From a multicenter Korean Multicenter Angioplasty Team (KOMATE) registry, 1,004 patients who received DES implantations for LMCA lesions and did not experience major adverse cardiovascular events (including major bleeding) for 1 year after coronary intervention were analyzed. Patients were divided into 2 groups; DAPT ≤12 (n=503) and >12 months (n=501). The primary endpoint was number of net clinical adverse events (NACEs), composite of cardiac deaths, myocardial infarctions, stent thrombosis and major bleeding events. During a 4.5-year follow-up period after LMCA interventions, the DAPT >12 months group showed a lower NACE rate than the DAPT ≤12 months group (adjusted-HR 0.53 [0.29-0.99], P=0.045).

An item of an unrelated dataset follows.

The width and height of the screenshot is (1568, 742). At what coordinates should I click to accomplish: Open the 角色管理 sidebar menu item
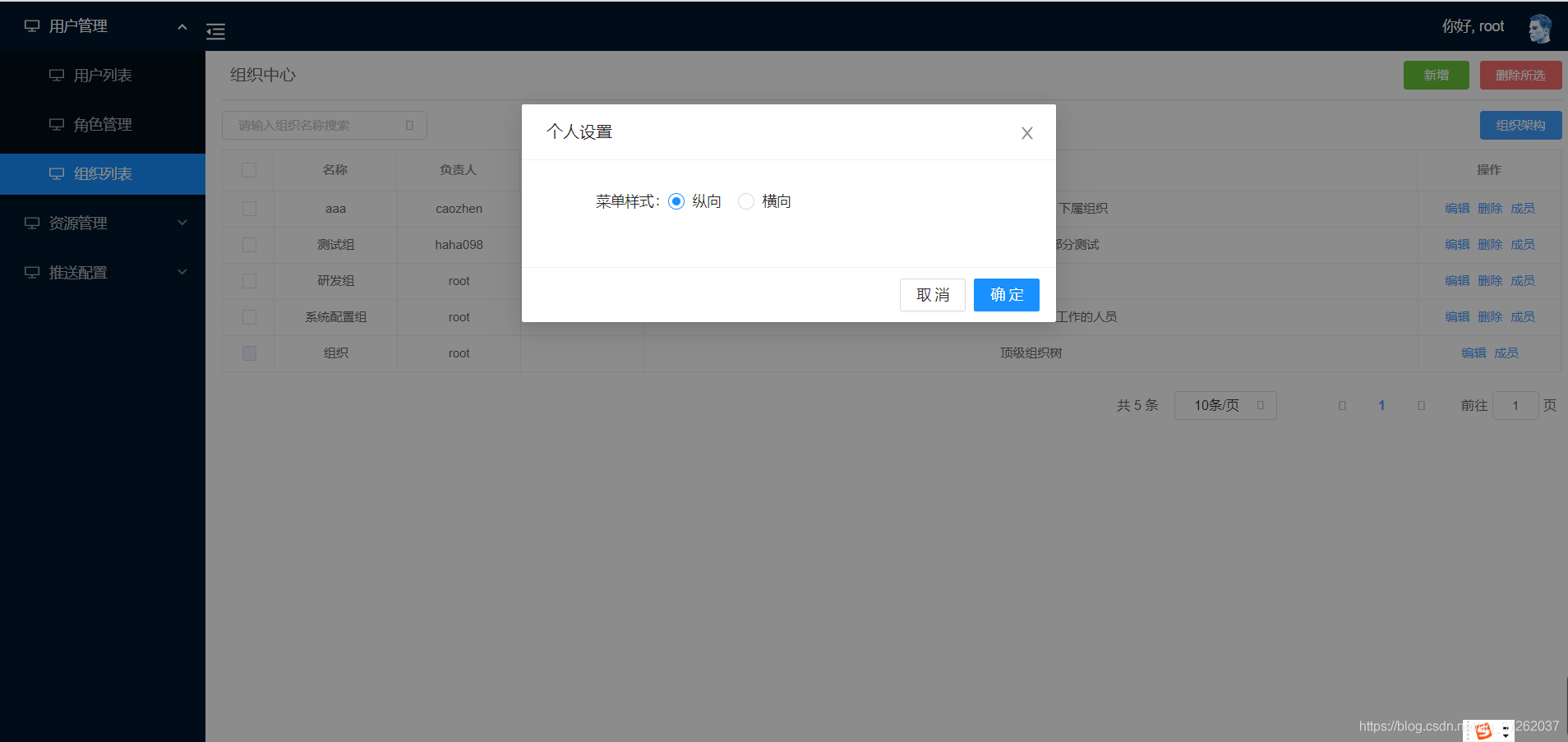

For patients who maintained DAPT >12 months, rate of cardiac deaths, myocardial infarctions, and stent thrombosis events were lower than in patients who had DAPT ≤12 months (adjusted-HR 0.35 [0.17-0.73], P=0.005) without increased major bleeding (P=0.402).

CONCLUSIONS

For patients who can continue DAPT without major bleeding events, prolonged DAPT (>12 months) after LMCA stenting demonstrated better long-term efficacy outcomes than DAPT ≤12 months with comparable safety.

摘要

背景

左主干冠状动脉(LMCA)病变的药物洗脱支架(DES)冠状动脉介入治疗显示出良好的临床结果。然而,LMCA 介入后双联抗血小板治疗(DAPT)的持续时间尚未得到研究。

方法和结果

从一个多中心韩国多中心经皮冠状动脉介入治疗团队(KOMATE)注册中心,分析了 1004 名接受 DES 植入治疗 LMCA 病变且在冠状动脉介入治疗后 1 年内未发生主要不良心血管事件(包括大出血)的患者。患者分为 2 组;DAPT≤12 个月(n=503)和>12 个月(n=501)。主要终点是净临床不良事件(NACE)的数量,包括心脏死亡、心肌梗死、支架血栓和大出血事件的综合。在 LMCA 介入后 4.5 年的随访期间,DAPT>12 个月组的 NACE 发生率低于 DAPT≤12 个月组(调整后的 HR 0.53[0.29-0.99],P=0.045)。对于持续 DAPT>12 个月的患者,心脏死亡、心肌梗死和支架血栓事件的发生率低于 DAPT≤12 个月的患者(调整后的 HR 0.35[0.17-0.73],P=0.005),且大出血无增加(P=0.402)。

结论

对于能够避免大出血事件的患者,LMCA 支架置入后延长 DAPT(>12 个月)比 DAPT≤12 个月具有更好的长期疗效,且安全性相当。